## Текст
◇ ◇ ◇ ◇ ◇ ◇ ◇
Сонеты «к Даме» – тоже о любви, но, в отличие от сонетов «к Другу», любовь здесь не платоническая, а самая что ни есть земная. После короткой прелюдии (сонеты 127–128) поэт прямо, с небывалой откровенностью, пишет о том, что его связывает с женщиной, – о плотской страсти (сонет 129). Он знает, что такая страсть сулит только обман и опустошение, но не в силах не поддаваться этому обману снова и снова.
Если по отношению к Другу поэт при всех обидах и разочарованиях сохранял определенную почтительную дистанцию, то, обращаясь к женщине, он сразу берет фамильярный тон и вскоре начинает давать ей безжалостные характеристики без малейшей деликатности. Он ясно видит все ее физические и нравственные изъяны и не ищет в ней идеала – как будто всю способность идеализировать он уже отдал Другу. Правда, и это свое трезвое видение он обращает в любовь. У моей госпожи глаза не похожи на солнце, губы – на кораллы, а щеки – на розы, кожа ее желта, дыхание несвеже, а походка тяжела, но все равно она прекрасна и не уступит тем, кого льстецы оболгали в фальшивых сравнениях, пишет он в знаменитом сонете 130.
◇ ◇ ◇ ◇ ◇ ◇ ◇
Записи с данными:

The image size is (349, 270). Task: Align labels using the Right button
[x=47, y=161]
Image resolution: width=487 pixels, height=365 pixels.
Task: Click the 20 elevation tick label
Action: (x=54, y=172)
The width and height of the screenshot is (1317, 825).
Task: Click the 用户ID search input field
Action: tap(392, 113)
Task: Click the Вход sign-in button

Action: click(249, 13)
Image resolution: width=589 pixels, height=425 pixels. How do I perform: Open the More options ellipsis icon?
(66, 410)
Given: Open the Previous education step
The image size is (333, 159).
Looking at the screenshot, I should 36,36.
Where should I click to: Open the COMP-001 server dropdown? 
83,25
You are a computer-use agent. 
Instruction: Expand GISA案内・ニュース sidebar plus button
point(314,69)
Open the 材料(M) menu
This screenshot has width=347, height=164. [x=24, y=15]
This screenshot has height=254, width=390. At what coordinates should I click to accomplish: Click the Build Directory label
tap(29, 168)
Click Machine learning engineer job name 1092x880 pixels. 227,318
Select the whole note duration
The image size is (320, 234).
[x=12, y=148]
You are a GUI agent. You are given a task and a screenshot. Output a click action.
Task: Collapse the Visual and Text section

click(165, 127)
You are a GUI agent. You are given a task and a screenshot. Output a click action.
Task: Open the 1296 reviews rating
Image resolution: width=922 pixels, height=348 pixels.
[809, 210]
◇ ◇ ◇ ◇ ◇ ◇ ◇
## Задания
1: Дословно перепишите часть текста о сонетах «к Даме»: начните с места, где стоят слова «Если по отношению», и остановитесь после слов «знаменитом сонете 130.».
2: Продолжите текст о сонетах «к Даме», начиная сразу после его последнего предложения.
Записи для работы не понадобятся.

## Ответы к заданиям
1:
Если по отношению к Другу поэт при всех обидах и разочарованиях сохранял определенную почтительную дистанцию, то, обращаясь к женщине, он сразу берет фамильярный тон и вскоре начинает давать ей безжалостные характеристики без малейшей деликатности. Он ясно видит все ее физические и нравственные изъяны и не ищет в ней идеала – как будто всю способность идеализировать он уже отдал Другу. Правда, и это свое трезвое видение он обращает в любовь. У моей госпожи глаза не похожи на солнце, губы – на кораллы, а щеки – на розы, кожа ее желта, дыхание несвеже, а походка тяжела, но все равно она прекрасна и не уступит тем, кого льстецы оболгали в фальшивых сравнениях, пишет он в знаменитом сонете 130.

2:
Однако, видимо, доля идеализации, самообмана все же необходима для любви. Не греша самообманом, поэт впадает в другой грех – заходит слишком далеко в перечислении изъянов своей возлюбленной, дает волю подспудному желанию уязвить, унизить ее.
Любовь превращается в тягостную зависимость, в которой стороны не знают, чего они на самом деле хотят, – победить или сдаться, освободиться или еще глубже погрузиться в омут страстей.
Мы снова, теперь уже с другой стороны, узнаем об измене возлюбленной с Другом поэта. Но если юноше при этом направлялись нежнейшие упреки, сменившиеся новыми выражениями любви, то подругу поэт проклинает (сонеты 133, 134), а потом высмеивает, строя непристойные каламбуры (сонеты 135, 136).
Развернутая в сонетах «к Даме» картина любви-ненависти поражает глубиной и беспощадностью самоанализа. Если бы не было сонетов «к Другу», мы не знали бы, что их автору доступна любовь самая возвышенная, идеальная, а если бы не было сонетов «к Даме», мы могли бы заподозрить его в незнании реальной человеческой природы с ее куда менее высокими проявлениями. Нет, ему было ведомо и доступно все. Будучи человеком, он был обречен на поиски любви, а будучи натурой неординарной, он искал ее всюду – и в небе, и на земле.
Сонеты Шекспира – это не детская сказка, в них нет счастливого конца. Поэт обманут и в своей небесной любви, и в любви земной. И все же, несмотря ни на что, он продолжает верить в любовь – самое трудное и самое лучшее, что доступно человеку в его скоротечной жизни. В конечном итоге только любовь истинна, все остальное – заблуждение.
Любовь – как веха, нет прочней и лучше,
Незыблема пред бурею любой;
Звезда, что светит для ладьи заблудшей,
Непостижима, хоть всегда с тобой.
(Сонет 116)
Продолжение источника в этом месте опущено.